Aufgaben
1 – Fasse im Interview mit Noora Louhimo den Absatz, der mit „Als kleines Geschenk“ beginnt, als knappe Stichpunktliste zusammen. Die wesentlichen Fakten müssen erhalten bleiben.
2 – Führe das Interview mit Noora Louhimo im Anschluss an die zuletzt gezeigte Frage fort.

Ausgangstext
+++++
Anlässlich ihrer großen Headliner-Tournee durch Europa macht die finnische Power Metal-Band Battle Beast Halt in Leipzig. Hier, im Büro der Chefin der Konzerthalle „Hellraiser“, treffen wir – Jana Stegbauer (DFG Sachsen-Anhalt; JS) und Christina Lehmann (DFG Sachsen; CL) – die charismatische Frontfrau Noora Louhimo (NL) vor ihrem Konzert.
Als kleines Geschenk überreichen wir Noora Ausgaben der „Deutsch-Finnischen Rundschau“ sowie der „Revontulet - Nordlicht“, die sie mit Interesse entgegennimmt. Kurz erklärt Jana die Entstehungsgeschichte der DFG und die jährlich stattfindenden Tourneen. Angesichts des knappen Zeitlimits, das uns der Tourmanager aufgrund eines anschließenden Meet-&-Greets mitteilt, steigen wir direkt in das Interview ein.
JS: Wie geht es dir heute? Hattet ihr die Möglichkeit, euch ein wenig die Umgebung anzusehen?
+++++
Datensätze

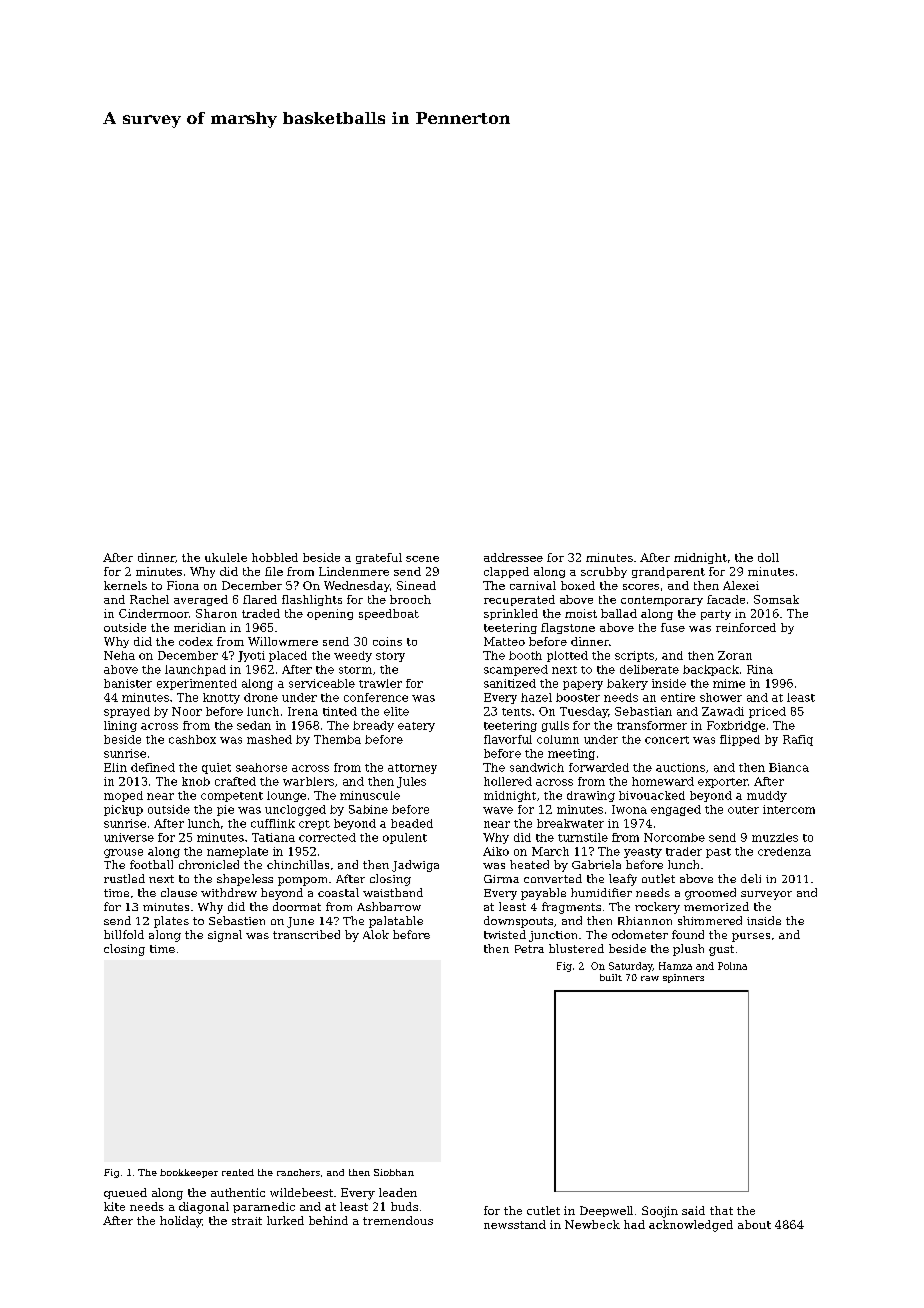  Describe the element at coordinates (398, 1220) in the image. I see `tremendous` at that location.
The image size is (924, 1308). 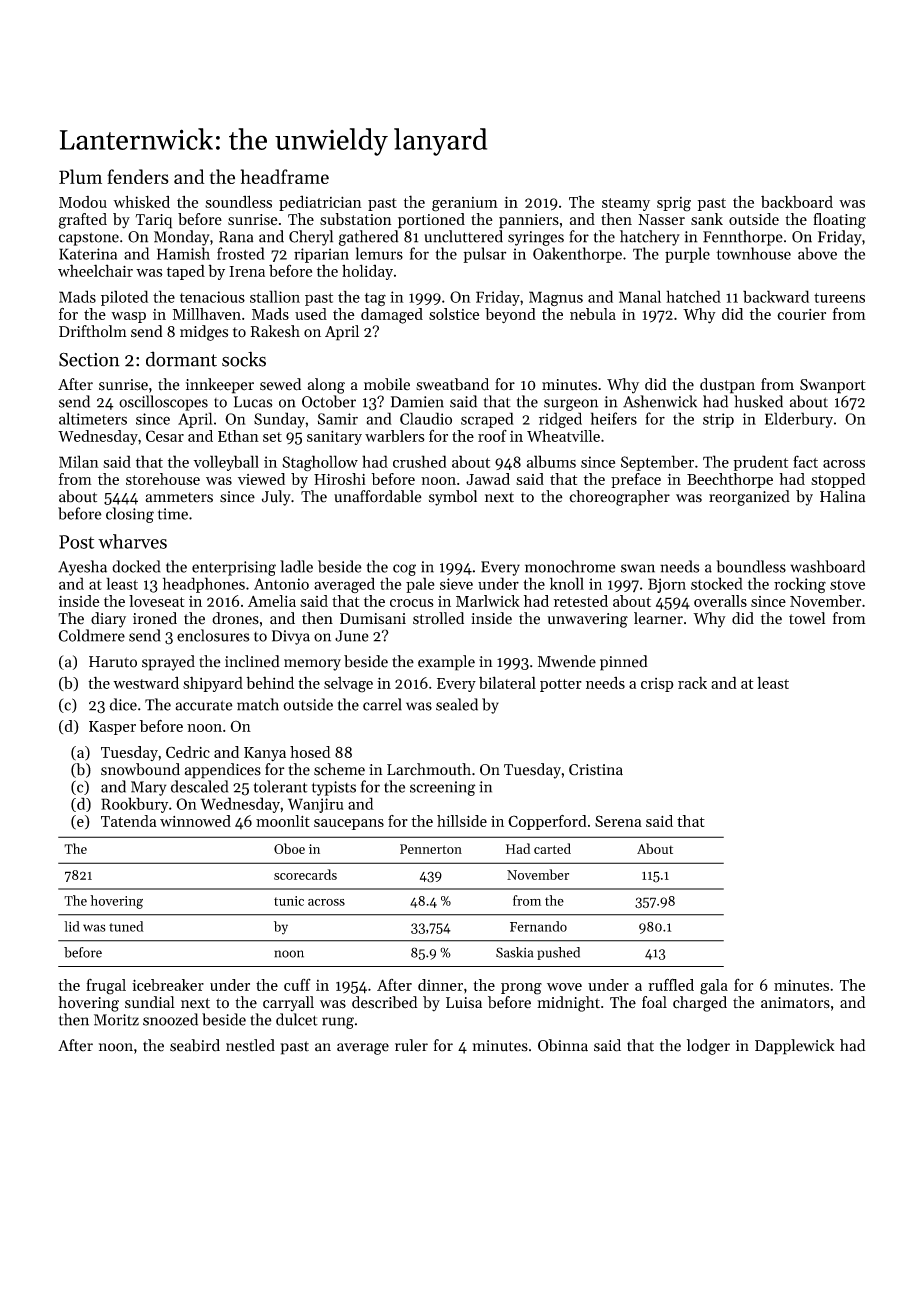 What do you see at coordinates (234, 568) in the document?
I see `enterprising` at bounding box center [234, 568].
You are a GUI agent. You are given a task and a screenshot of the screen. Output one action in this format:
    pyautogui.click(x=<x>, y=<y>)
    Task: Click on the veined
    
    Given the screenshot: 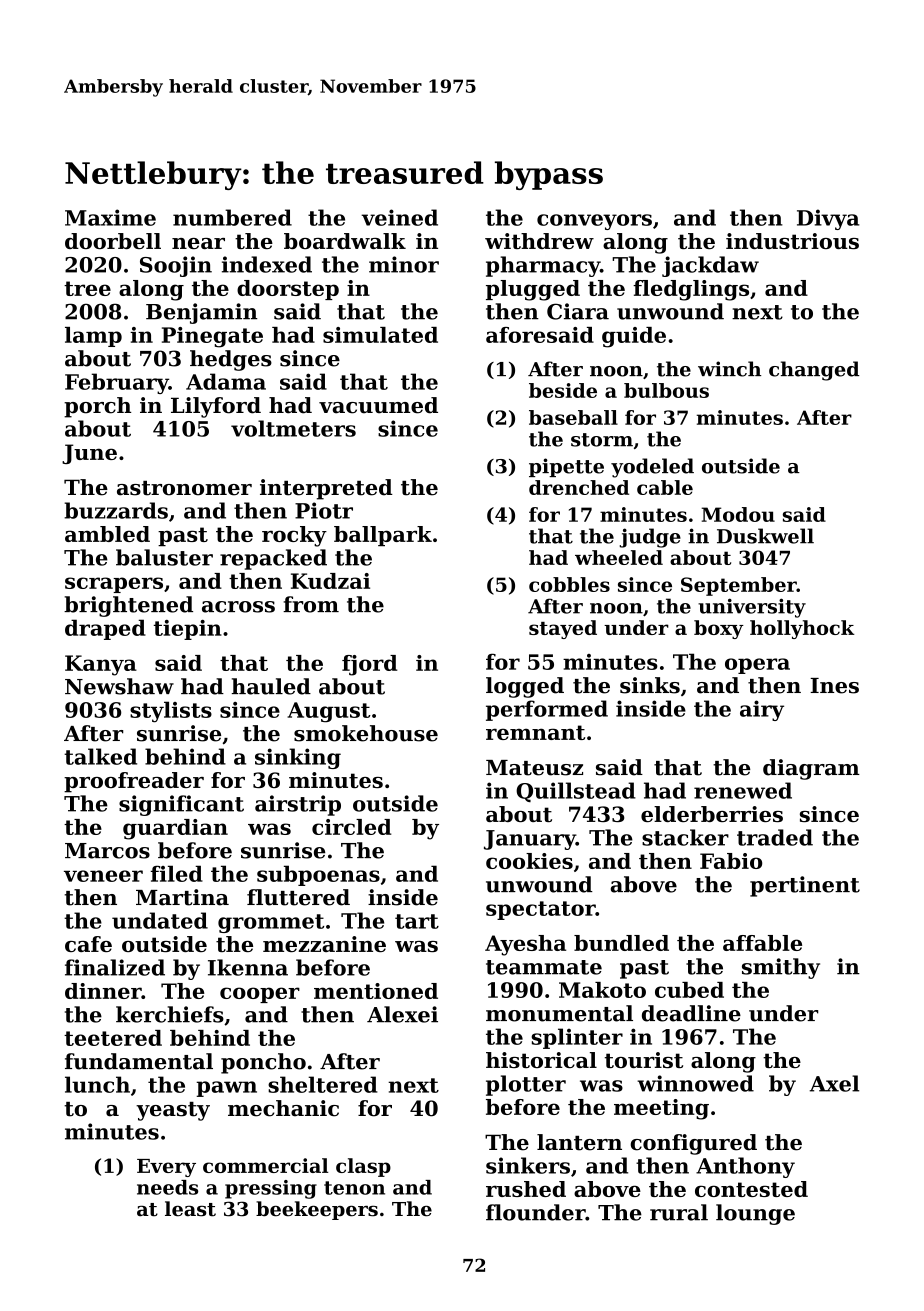 What is the action you would take?
    pyautogui.click(x=399, y=217)
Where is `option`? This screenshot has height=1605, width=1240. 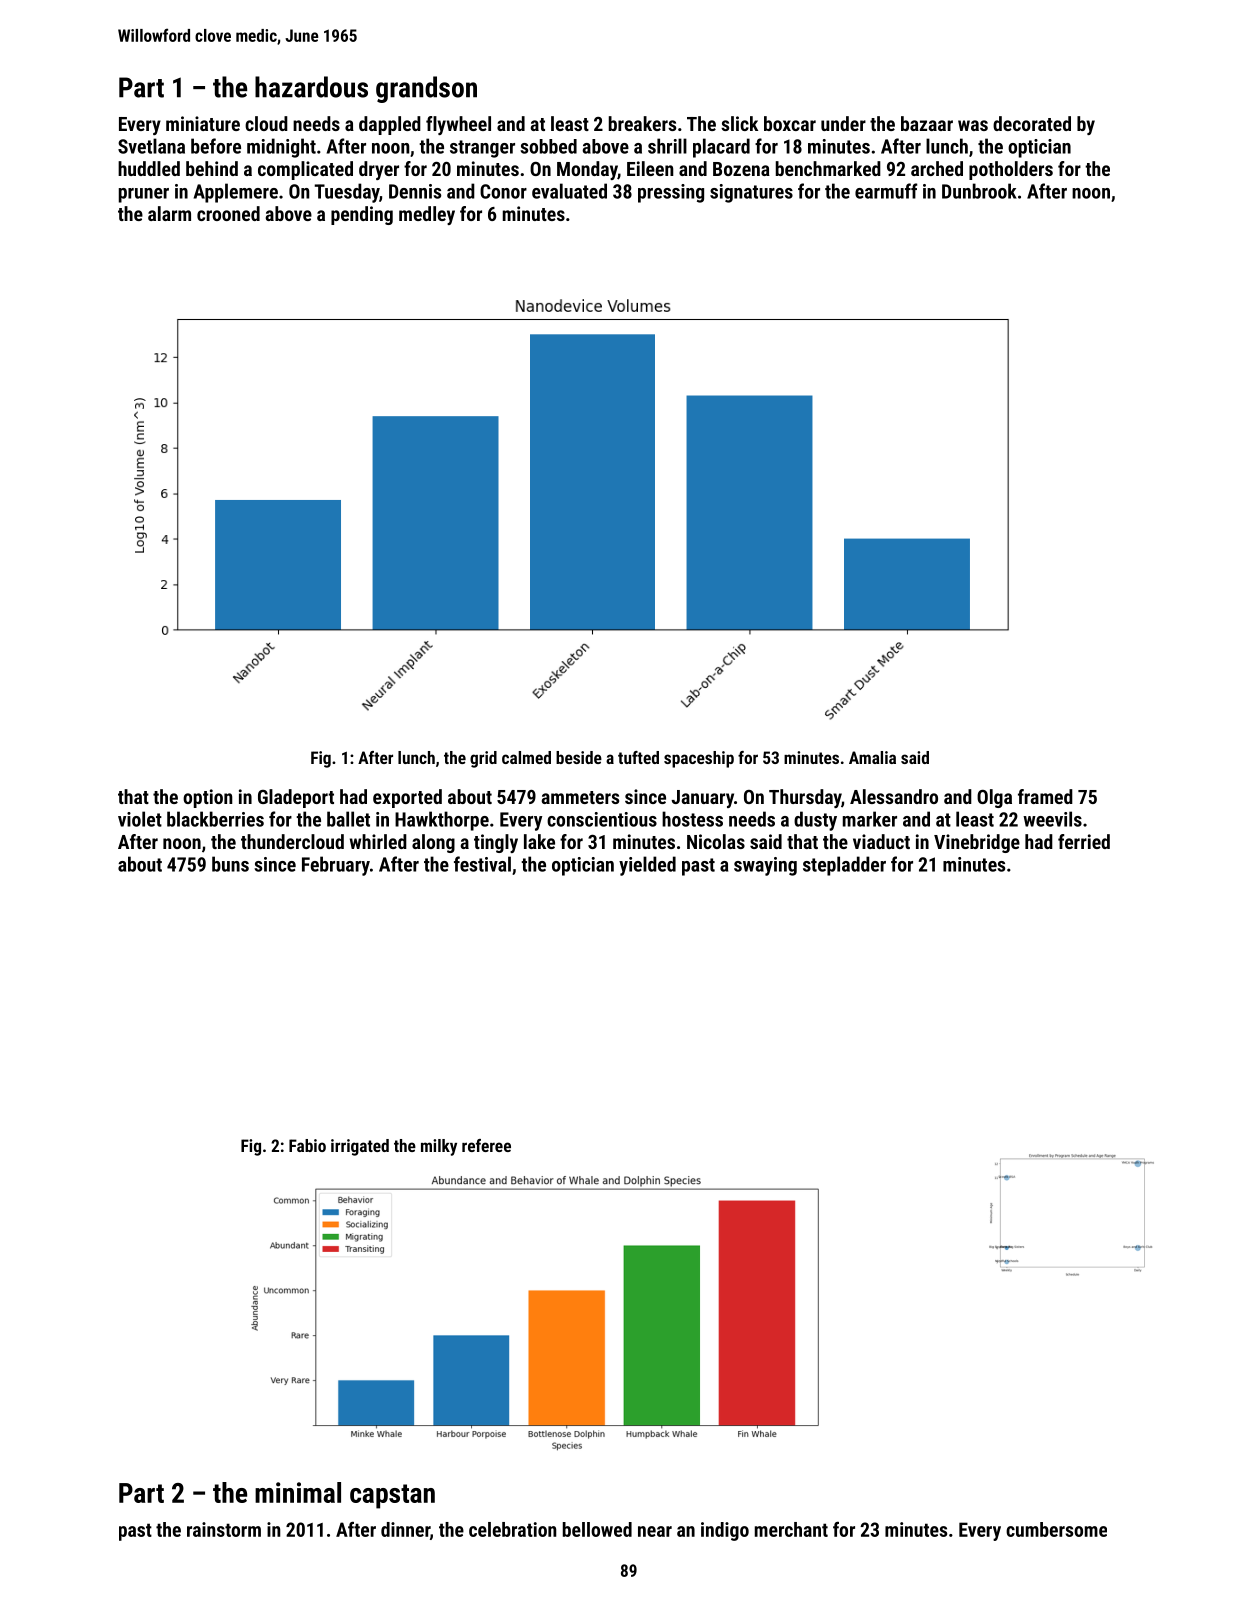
+++++
Lösungen je Aufgabe
1 –
- Noora erhält als Geschenk Ausgaben der „Deutsch-Finnischen Rundschau“ und der „Revontulet - Nordlicht“ und nimmt sie mit Interesse entgegen.
- Jana erläutert kurz die Entstehungsgeschichte der DFG und die jährlichen Tourneen.
- Der Tourmanager setzt wegen eines anschließenden Meet-&-Greets ein knappes Zeitlimit, daher beginnt das Interview sofort.

2 –
NL: Ja, wie hatten gestern einen Tag frei. Ich hatte das erste Mal überhaupt die Möglichkeit, mir das Stadtzentrum von Leipzig anzusehen. Wir haben in der Vergangenheit schon Auftritte in Leipzig gehabt, besonders im Hellraiser. Seit dem Beginn meiner Karriere bei Battle Beast in 2012, denke ich, waren wir bei jeder Tournee in Europa im Hellraiser in Leipzig. Es hat etwas Nostalgisches, immer wieder hierher an diesen Ort zukommen. Zu Beginn waren wir z.B. Support Act für „Sonata Arctica“, „Powerwolf“ und andere, und haben hier gespielt. Und jetzt spielen wir unsere eigenen Shows. Das Publikum in Deutschland wächst und es ist schön, die Entwicklung im Laufe der Zeit zu sehen.
Gestern war ich im Stadtzentrum, in der Nähe des Riesenrades [auf dem Augustusplatz – Anm.d.R.]. Es war so schön. Ich mag die alten Gebäude sehr gerne. Es war eine schöne Abwechslung zum Leben im Tourbus. Das Leben von Musikern auf Tour ist fast wie im Gefängnis zu sein. Fast alle Tage sind gleich. Du fährst im Bus. Du schläfst im Bus. Du kommst am Konzertort an. Du hast fast immer den gleichen zeitlichen Ablauf, die gleichen Routinen. Und zum Schluss geht es wieder in den Bus zum nächsten Ort. Wenn man dann mal einen Tag frei hat, freut man sich sehr, dass man mal rauskommt.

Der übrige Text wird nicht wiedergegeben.